The beer was brewed with purified reclaimed water and available exclusively at the Pure Stone event held at the brewing company’s World Bistro & Gardens — Liberty Station location. The intention, according to Stone, was to demonstrate responsible water usage in a region currently stricken with drought, and to reinforce Stone’s commitment to sustainability and the community.
However, after the public got wind of this special beer, rumors spread everywhere, with headlines from the likes of Grub Street, Thrillist, and VOA News claiming Stone’s beer is brewed with “toilet water,” and even the Late Late Show With James Corden speaking out about concerns over the “sewage water beer.”

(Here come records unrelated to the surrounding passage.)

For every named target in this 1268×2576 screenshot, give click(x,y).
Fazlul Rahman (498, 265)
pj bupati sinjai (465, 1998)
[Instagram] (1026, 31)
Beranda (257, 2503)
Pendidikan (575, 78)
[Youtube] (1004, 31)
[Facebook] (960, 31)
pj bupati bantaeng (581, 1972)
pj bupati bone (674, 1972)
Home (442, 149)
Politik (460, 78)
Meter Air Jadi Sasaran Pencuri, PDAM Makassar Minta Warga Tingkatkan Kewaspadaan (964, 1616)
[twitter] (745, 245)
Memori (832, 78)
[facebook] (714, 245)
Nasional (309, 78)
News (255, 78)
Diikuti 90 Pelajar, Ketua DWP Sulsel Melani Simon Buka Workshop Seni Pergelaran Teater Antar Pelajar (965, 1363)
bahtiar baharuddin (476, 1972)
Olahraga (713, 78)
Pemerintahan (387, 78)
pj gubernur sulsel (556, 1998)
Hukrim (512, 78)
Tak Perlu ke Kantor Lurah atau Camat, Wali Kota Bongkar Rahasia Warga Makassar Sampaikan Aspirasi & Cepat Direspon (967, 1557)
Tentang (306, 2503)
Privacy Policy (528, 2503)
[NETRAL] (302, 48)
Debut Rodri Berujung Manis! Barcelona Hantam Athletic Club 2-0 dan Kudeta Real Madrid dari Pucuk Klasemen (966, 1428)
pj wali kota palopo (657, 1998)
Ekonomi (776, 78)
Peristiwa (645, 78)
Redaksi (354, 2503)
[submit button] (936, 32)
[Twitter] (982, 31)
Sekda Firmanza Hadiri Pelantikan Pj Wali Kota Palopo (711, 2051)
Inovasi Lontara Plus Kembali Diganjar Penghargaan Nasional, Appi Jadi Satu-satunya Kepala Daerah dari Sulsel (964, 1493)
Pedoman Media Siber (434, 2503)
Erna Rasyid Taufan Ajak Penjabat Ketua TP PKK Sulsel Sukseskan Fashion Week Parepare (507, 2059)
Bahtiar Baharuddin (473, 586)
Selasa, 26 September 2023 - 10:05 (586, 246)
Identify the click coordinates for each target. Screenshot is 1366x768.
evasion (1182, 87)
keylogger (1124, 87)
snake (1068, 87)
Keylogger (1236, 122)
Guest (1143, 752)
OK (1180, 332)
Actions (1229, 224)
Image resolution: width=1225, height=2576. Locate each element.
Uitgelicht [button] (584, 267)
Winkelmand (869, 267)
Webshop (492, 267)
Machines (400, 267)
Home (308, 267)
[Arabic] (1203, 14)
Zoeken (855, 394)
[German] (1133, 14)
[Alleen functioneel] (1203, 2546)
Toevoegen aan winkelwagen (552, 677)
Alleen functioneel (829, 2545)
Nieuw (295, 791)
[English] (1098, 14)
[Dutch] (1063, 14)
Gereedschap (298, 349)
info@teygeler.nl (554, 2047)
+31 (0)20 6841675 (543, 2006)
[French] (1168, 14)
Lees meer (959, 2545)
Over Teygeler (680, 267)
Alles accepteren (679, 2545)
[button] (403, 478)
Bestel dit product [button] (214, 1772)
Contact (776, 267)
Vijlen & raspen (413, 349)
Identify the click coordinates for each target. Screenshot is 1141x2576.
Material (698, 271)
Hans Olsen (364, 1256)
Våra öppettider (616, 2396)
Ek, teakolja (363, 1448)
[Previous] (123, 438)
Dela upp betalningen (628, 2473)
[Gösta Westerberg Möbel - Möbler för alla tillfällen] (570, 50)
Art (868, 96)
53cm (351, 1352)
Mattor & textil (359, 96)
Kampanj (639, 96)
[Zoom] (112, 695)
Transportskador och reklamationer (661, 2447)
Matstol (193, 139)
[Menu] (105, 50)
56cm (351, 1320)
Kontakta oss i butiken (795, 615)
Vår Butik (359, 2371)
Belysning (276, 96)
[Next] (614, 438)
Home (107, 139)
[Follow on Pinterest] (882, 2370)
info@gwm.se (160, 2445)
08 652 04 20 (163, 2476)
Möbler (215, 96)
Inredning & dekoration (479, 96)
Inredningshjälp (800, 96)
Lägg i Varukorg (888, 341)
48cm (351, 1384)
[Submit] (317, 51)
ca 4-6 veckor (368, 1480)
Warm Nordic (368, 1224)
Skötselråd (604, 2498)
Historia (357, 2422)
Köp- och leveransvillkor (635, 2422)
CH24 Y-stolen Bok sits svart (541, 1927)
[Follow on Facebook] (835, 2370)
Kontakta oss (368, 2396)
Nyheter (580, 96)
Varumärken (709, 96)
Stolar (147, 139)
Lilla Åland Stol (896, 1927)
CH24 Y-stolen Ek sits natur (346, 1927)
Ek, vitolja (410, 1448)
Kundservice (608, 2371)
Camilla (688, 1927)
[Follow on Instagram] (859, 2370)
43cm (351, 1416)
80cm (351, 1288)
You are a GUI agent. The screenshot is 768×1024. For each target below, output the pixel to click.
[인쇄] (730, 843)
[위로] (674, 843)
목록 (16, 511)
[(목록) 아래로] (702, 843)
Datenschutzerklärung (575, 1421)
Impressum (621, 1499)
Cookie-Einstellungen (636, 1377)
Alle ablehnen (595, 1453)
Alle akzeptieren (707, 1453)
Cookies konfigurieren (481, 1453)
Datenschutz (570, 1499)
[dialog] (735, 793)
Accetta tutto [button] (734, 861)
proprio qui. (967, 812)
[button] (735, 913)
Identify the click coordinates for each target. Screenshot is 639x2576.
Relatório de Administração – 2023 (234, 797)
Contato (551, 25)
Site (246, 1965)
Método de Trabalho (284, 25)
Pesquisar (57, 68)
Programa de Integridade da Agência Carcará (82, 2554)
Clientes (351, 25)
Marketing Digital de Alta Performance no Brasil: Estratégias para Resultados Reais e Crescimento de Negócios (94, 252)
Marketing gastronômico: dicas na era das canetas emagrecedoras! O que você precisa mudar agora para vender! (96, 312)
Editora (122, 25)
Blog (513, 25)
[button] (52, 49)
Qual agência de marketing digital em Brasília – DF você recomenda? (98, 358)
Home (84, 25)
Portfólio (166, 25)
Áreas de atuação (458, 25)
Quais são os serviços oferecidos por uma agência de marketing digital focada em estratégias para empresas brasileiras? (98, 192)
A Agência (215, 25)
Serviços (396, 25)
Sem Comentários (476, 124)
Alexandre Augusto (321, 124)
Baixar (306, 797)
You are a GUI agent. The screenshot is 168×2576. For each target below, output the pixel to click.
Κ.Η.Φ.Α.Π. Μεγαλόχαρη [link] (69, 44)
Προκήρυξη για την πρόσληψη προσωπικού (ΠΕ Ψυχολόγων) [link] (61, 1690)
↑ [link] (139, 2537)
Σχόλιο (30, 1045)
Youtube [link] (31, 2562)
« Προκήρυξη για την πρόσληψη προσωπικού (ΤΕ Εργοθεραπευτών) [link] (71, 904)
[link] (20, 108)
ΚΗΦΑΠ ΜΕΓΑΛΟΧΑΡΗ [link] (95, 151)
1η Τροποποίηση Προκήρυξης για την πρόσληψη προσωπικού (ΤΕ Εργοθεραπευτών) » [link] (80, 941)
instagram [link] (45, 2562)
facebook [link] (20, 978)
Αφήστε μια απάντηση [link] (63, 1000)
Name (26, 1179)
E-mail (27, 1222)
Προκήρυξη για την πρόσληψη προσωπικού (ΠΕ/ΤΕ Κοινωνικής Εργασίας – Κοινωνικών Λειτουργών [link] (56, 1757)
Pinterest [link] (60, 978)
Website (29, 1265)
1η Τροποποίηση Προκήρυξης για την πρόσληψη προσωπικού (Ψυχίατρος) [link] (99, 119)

Subsequently, Stone CEO and co-founder Greg Koch released a statement defending the beer and its purpose, as well as to explain that, no, the beer was not made with water contaminated with feces.
Firstly, Koch clarified, Full Circle Pale Ale is the only Stone beer that has ever been brewed with reclaimed water; no other beer from the company has been made using water recycled from people’s’ homes, offices, or otherwise.
Secondly, the beer was “brewed specifically for, and available exclusively at, the Pure Stone event.” It was never available to the public, and it’s not even available to politicians or VIPs anymore.
And more importantly, the reclaimed water used in the short-lived Full Circle Pale Ale, along with being cleaner than normal tap water, was a tasty example of the ways in which San Diego and other cities can utilize a sustainable water supply, benefitting both environment and community. (Learn more about the Pure Water San Diego Program here.)
“The safe and proven technology is intended to replace up to a third of San Diego’s water with recycled water by 2035,” Koch said in the statement. “Using this technology is nothing new. It’s used by regions all over the U.S., and all over the world.”
Koch also gave a shout out to Orange County, California, which is currently leading the nation in wastewater treatment, using a system similar to Pure Water San Diego for Orange County’s everyday drinking water.
“They’re setting a good standard for responsibility and what can be done when the community pulls their head out of their… well, you know,” Koch said. And finally, the statement concluded, “For the umpteenth time, our name is Stone Brewing, NOT Stone Brewery. Sheesh already.”